Gold was therefore at too high a rate in England by about 10d. or 12d in the guinea. And this tended to the decrease of the silver coin. The way of preserving this coin was to lower the price of gold. “Suppose by taking 6d 9d or 12d from the price of the guinea,” so that gold might be of the same value in England as in the neighbouring parts of Europe. France had set an example, for in the last war when the louis dor was raised to 14 livres, the ecu was raised only to 72 sols; but it was now raised to 76 sols, tho the louis dor was raised only to 14 livres as before, so that gold in respect of silver was then lower in France than in the last war, in the proportion of 76 to 72, i.e. by above 13½d. in the guinea.
The liberty of melting foreign moneys into ingots in private shops and houses, for exportation, gave opportunity for melting down the money of England for the same purpose. A law to restrain the same might be useful, as well as against importing any ingots of silver melted down in England, except in a public office for the purpose.

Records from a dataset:
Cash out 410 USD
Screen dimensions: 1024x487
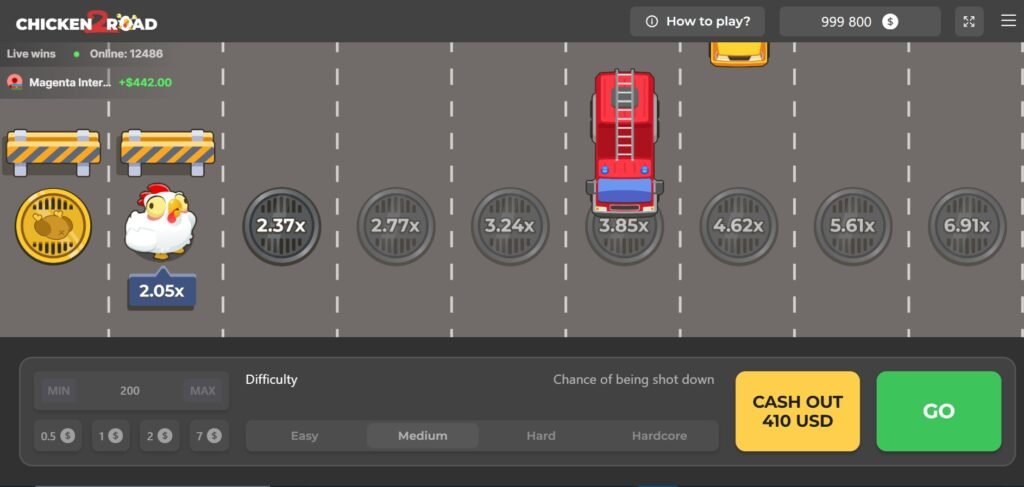click(x=797, y=411)
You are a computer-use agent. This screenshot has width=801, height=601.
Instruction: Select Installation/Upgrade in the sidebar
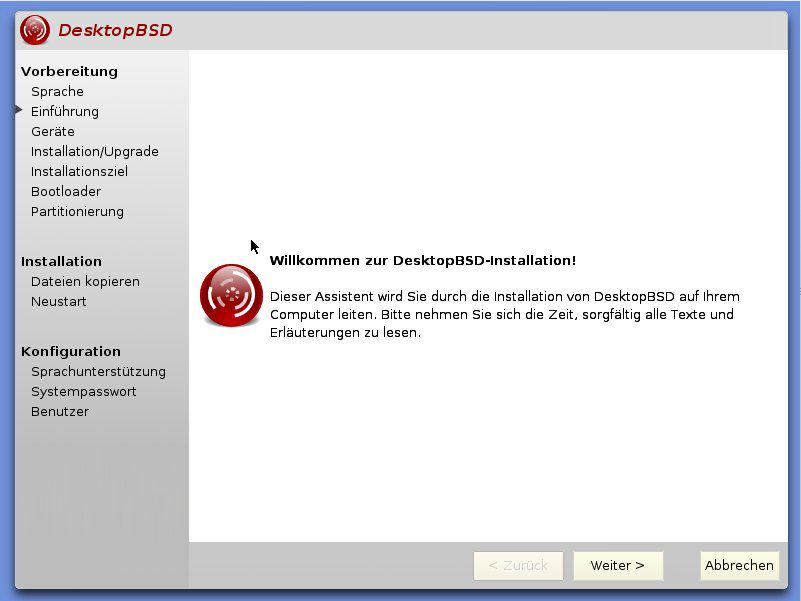95,152
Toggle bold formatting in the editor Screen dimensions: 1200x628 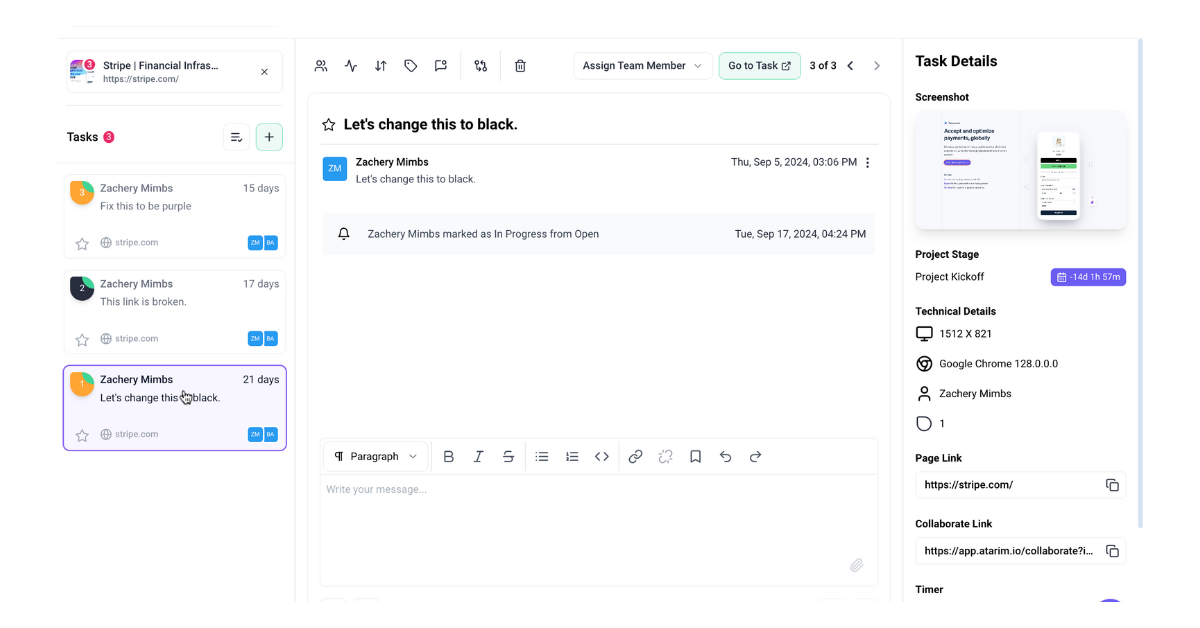point(448,456)
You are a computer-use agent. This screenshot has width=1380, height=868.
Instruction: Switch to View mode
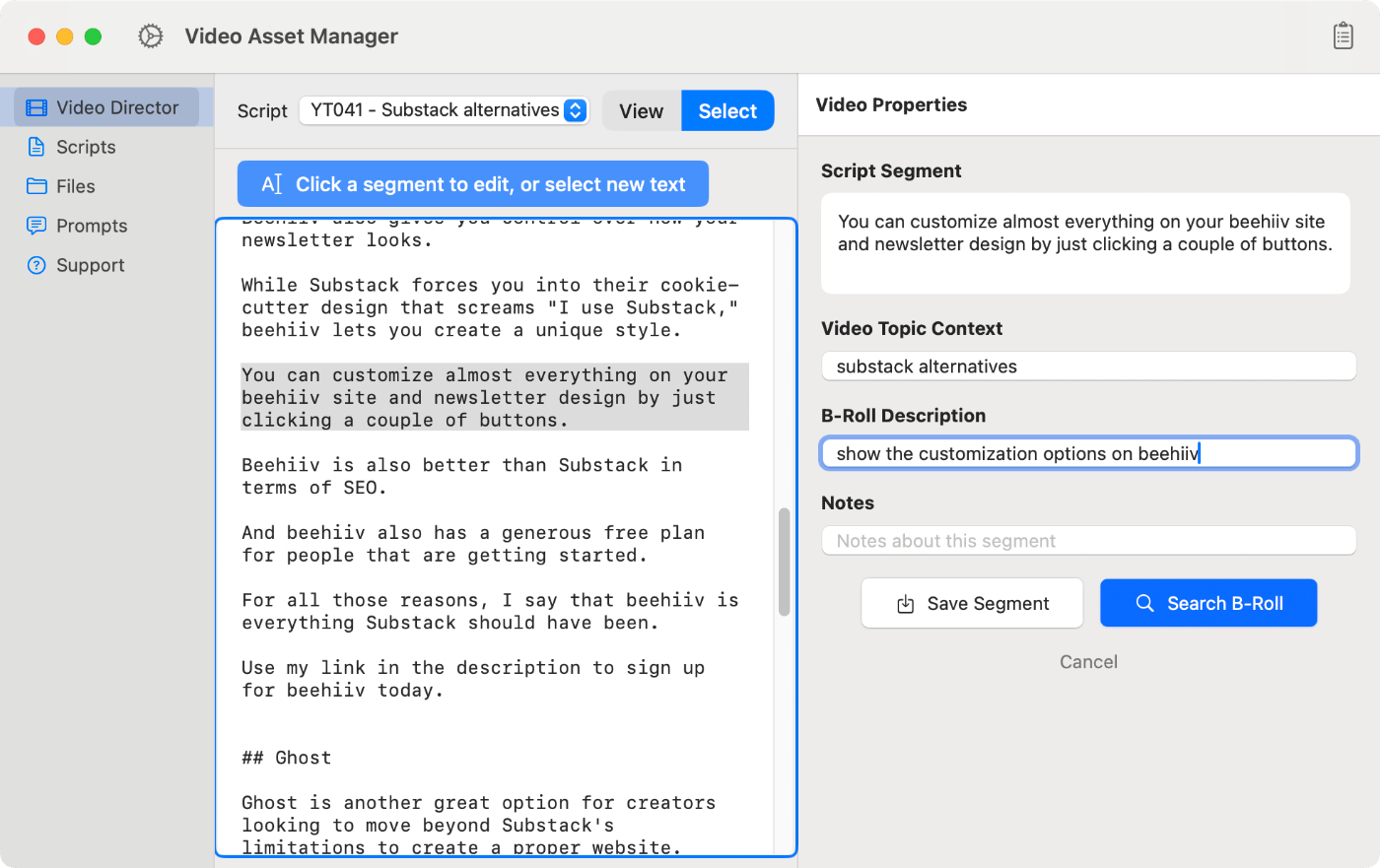pos(643,110)
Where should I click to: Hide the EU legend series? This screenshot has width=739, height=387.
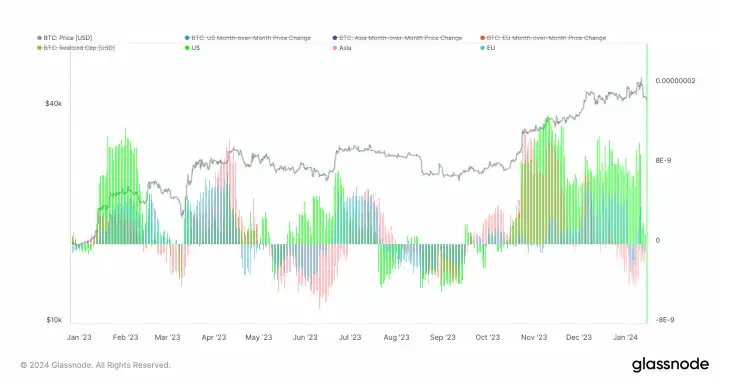tap(488, 48)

PROBLEM: Write the next part of the passage on gold and silver coinage in England, continuing after its final sentence.

REPLY:
The law by barring the exportation of foreign silver after it was coined, prevented the coinage and importation thereof, as the merchant could make no use of it as bullion. The bringing of silver to the market of England and turning it into money should be encouraged, silver being more apt to stay with us in the useful form of money, than in the useless form of bullion. If the merchant might export what he coined, some part would be apt to be laid out here, and this might be done as described in the schedule annexed.
The licencing the exportation of bullion, whilst the exportation of money was prohibited, made silver worth more uncoined, stopped the coinage, and caused money to be melted down in private for exportation. It might be better to prohibit the exportation of bullion and licence that of money, and whenever the money was in danger, to licence the exportation of so much money only as should be coined out of foreign bullion.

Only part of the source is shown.